Dominic Taylor DOMINIC TAYLOR is Associate Artistic Director of Penumbra Theatre Company, and Assistant Professor of Theatre at University of Minnesota. Directing Projects have included, Fresh Faust, The Negroes Burial Ground, Uppa Creek, Destiny, Ride the Rhythm, The Wiz, Night Train to Bolina, Execution of Justice, and Black Nativity. Author of Wedding Dance, Personal History, Upcity Service(s) and I Wish You Love, among other plays. He is a Board Member for The Givens Foundation for African-American Literature. He is an alumnus of New Dramatists. He holds his BA and MFA from Brown University.

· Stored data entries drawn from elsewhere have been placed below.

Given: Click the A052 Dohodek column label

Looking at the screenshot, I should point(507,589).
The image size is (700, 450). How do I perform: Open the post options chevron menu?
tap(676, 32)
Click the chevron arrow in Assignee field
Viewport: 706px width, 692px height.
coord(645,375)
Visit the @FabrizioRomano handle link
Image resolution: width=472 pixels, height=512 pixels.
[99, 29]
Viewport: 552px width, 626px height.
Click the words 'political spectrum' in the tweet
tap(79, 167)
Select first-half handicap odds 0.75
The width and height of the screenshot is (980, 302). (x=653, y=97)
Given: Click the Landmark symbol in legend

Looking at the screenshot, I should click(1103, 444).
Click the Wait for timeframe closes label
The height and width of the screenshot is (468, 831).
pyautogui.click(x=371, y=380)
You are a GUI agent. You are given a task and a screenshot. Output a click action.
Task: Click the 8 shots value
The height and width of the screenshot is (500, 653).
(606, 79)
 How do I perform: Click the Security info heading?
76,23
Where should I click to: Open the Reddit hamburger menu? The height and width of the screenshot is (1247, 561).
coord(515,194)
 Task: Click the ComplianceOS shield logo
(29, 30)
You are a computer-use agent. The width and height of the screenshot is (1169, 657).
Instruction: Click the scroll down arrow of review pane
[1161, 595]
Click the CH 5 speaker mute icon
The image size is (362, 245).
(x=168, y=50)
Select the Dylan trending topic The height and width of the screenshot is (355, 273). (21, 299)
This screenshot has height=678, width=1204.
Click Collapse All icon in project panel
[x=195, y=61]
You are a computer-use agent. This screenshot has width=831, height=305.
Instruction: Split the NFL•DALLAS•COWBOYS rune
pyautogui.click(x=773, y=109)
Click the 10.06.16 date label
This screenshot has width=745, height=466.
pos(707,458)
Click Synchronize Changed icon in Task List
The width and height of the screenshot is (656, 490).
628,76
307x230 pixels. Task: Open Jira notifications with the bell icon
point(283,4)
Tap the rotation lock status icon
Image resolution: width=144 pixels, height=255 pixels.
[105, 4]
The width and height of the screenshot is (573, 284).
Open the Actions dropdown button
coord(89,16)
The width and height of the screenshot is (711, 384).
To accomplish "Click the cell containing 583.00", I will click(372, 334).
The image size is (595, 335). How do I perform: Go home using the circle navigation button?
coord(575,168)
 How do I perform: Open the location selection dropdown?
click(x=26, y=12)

Kirsten Volness KIRSTEN VOLNESS is a composer and pianist who works and teaches privately in Providence, RI. When not writing electro/acoustic music, she collaborates with Awesome Collective on multimedia performances, writes and performs operas with whose who have experienced homelessness, is pianist for NYC -based Hotel Elefant, and works to promote new music and art in New England and beyond. She holds composition degrees from the Universities of Michigan (DMA, MM) and Minnesota (BA, summa cum laude) and serves as Director of Publicity and Marketing for The Boston New Music Initiative.
Riley Waggaman RILEY WAGGAMAN used to in live in Washington, DC, where he wrote about politics for web logs and newspapers. Vanity Fair once proclaimed him “America’s most trusted cub reporter.” Riley is an occasional contributor to Huffington Post College, and now teaches English in primary schools around Southern Moravia. He is passionate about the “Occupy” movement (he spent the better part of two weeks camping in Zuccotti Park), interpretive dance, and piano improvisation.
Craig Watson CRAIG WATSON is the author of eleven books of poetry, most recently Sleepwalking with Orpheus (Shearsman Books, 2011) and Secret Histories (Burning Deck, 2007). He has worked in the performing arts at Trinity Repertory Company in Providence, corporate arts, literary arts, and emergency services, among other oddly chosen vocations.
VERONICA WISEMAN VERONICA ANASTASIO WISEMAN is an actress, educator and television producer. Currently, her work focuses on building community collaborations to create performance and production opportunities for youth on local stages and cable access channels.